A major challenge with this inband approach in particular is how to ensure the privacy and integrity of the data being exchanged. The benefits of integrity protection are self-evident – a bad actor on the path should not be able to modify the communication such that it alters the behavior of the network or the content endpoint. Privacy is similarly important. It is not acceptable that an on-path observer should be privy to the information being exchanged between the network device and the content endpoint. Allowing this would enable a whole host of privacy vulnerabilities which are all too commonplace on the Internet today. The solution to both these problems is to encrypt the communication using a standard cryptographic protocol. Utilizing standardized cryptography also solves problems of trust and authenticity, by allowing the parties to utilize existing authentication features of cryptographic protocols.

7. End User Transparency

Today end users are generally unaware of policies like shaping or prioritization being applied to their flows. This is partially due to the fact that there is no means by which to inform them as it is happening. This information can be surfaced to the user by the content endpoint cooperating and exchanging rich information with the network device applying the policies. Consider an example where an end user’s plan has exceeded some predefined monthly quota and the network device has informed the content endpoint to put a cap on video bitrate. Since the application is the one applying this cap, it can convey that information to the user via the application’s user interface. Additionally, the application is able to proactively surface any information the content endpoint is sharing with the network device. For instance with variable packet prioritization the application would surface to the user that information about the content type is being shared with the network.

8. Proposed Solution Sketch

This proposed solution sketch first focuses on solving this problem for UDP-based protocols, such as QUIC. This is partially because of QUIC’s increasing ubiquity on the Internet for serving content of this kind, but also because the solution itself involves utilizing QUIC. Note that this ends up looking very similar to certain other schemes such as QUIC-aware proxying ([I-D.draft-pauly-masque-quic-proxy-06]).

Recall that the desired goal here is for a network device to be able to, inband with a new flow of QUIC packets, establish a communication channel with the content endpoint to which those QUIC packets are destined. The key mechanism to achieve this is for the network device to establish its own QUIC connection with the same content endpoint by appending its own QUIC packets to some part of the UDP/IP packet of the original flow.

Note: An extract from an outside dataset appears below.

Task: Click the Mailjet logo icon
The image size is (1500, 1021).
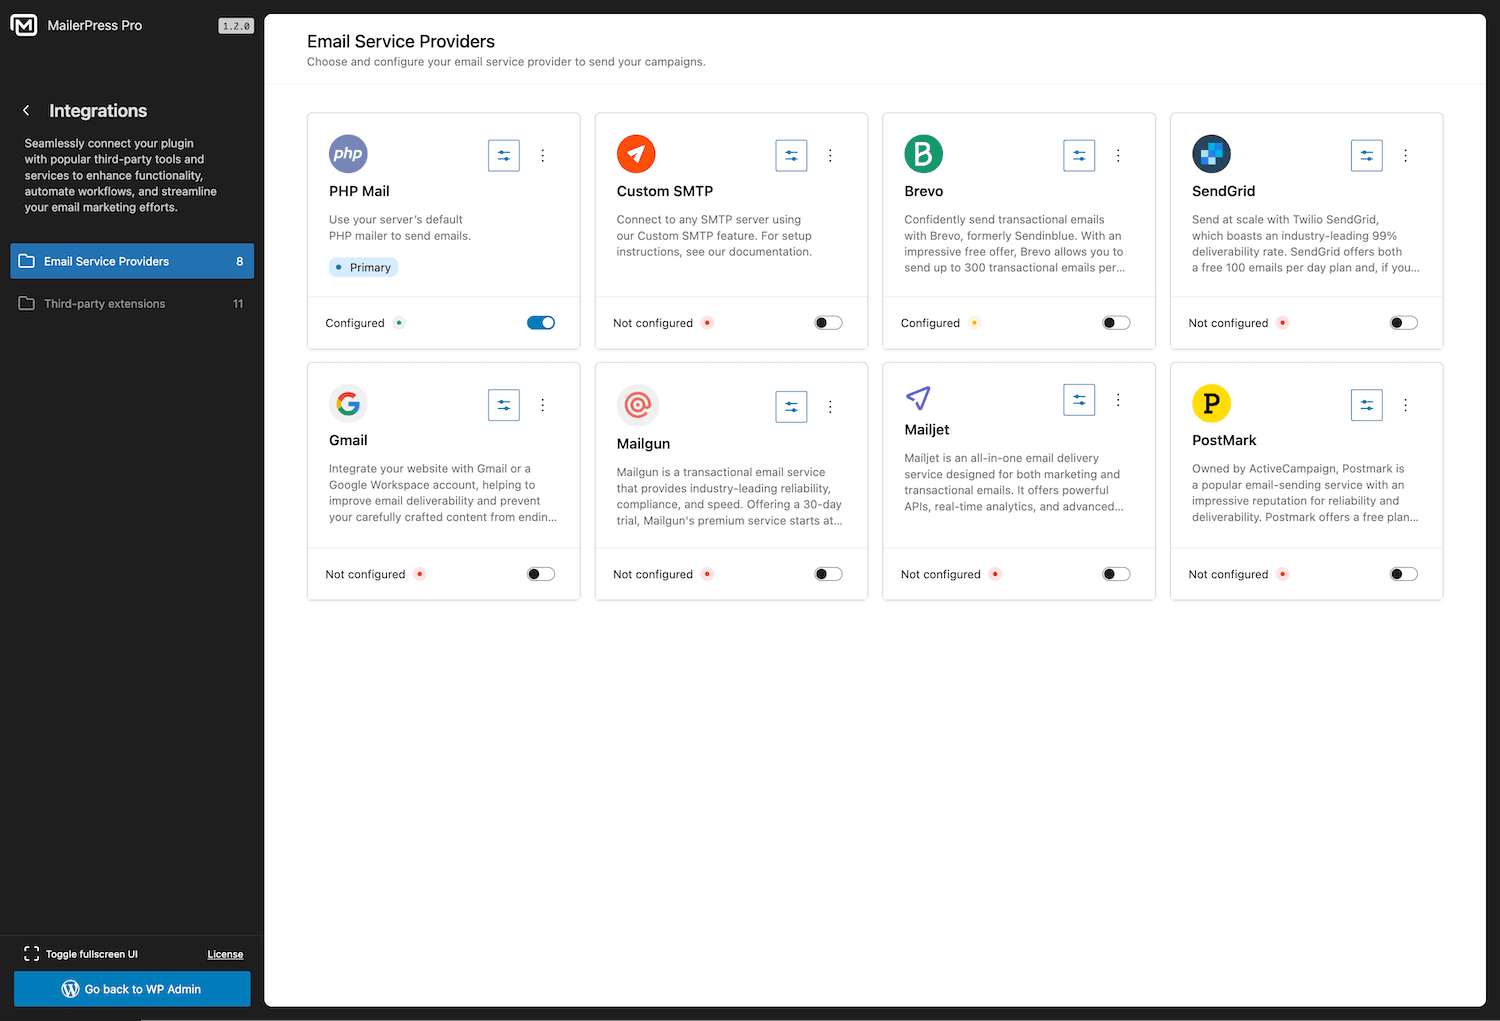Action: 919,398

There are broadly two ways this could be done. One which seems relatively straightforward would be for the network device to modify the packet by adding on a UDP option or (newly defined) IP header, the value of which is a QUIC packet. This is spiritually similar to the proposed Mobile Throughput Guidance approach ([I-D.draft-flinck-mobile-throughput-guidance-04]). There are issues with this approach though. Either a UDP option or an IP header could be “bleached” by other devices in the network, or not supported by the operating systems for the mobile device or content endpoint.

Another option which avoids this issue would be for the network device to modify the UDP payload of the UDP/IP packet. To achieve this the network device could encapsulate the original UDP payload within another layer, similar to what was proposed with PLUS ([I-D.draft-trammell-plus-spec-01]). In this way each UDP payload would effectively contain two payloads: the original UDP payload and the payload of a QUIC packet for the channel between the network device and the content endpoint. The content endpoint would have to be able to recognize this type of packet, of course.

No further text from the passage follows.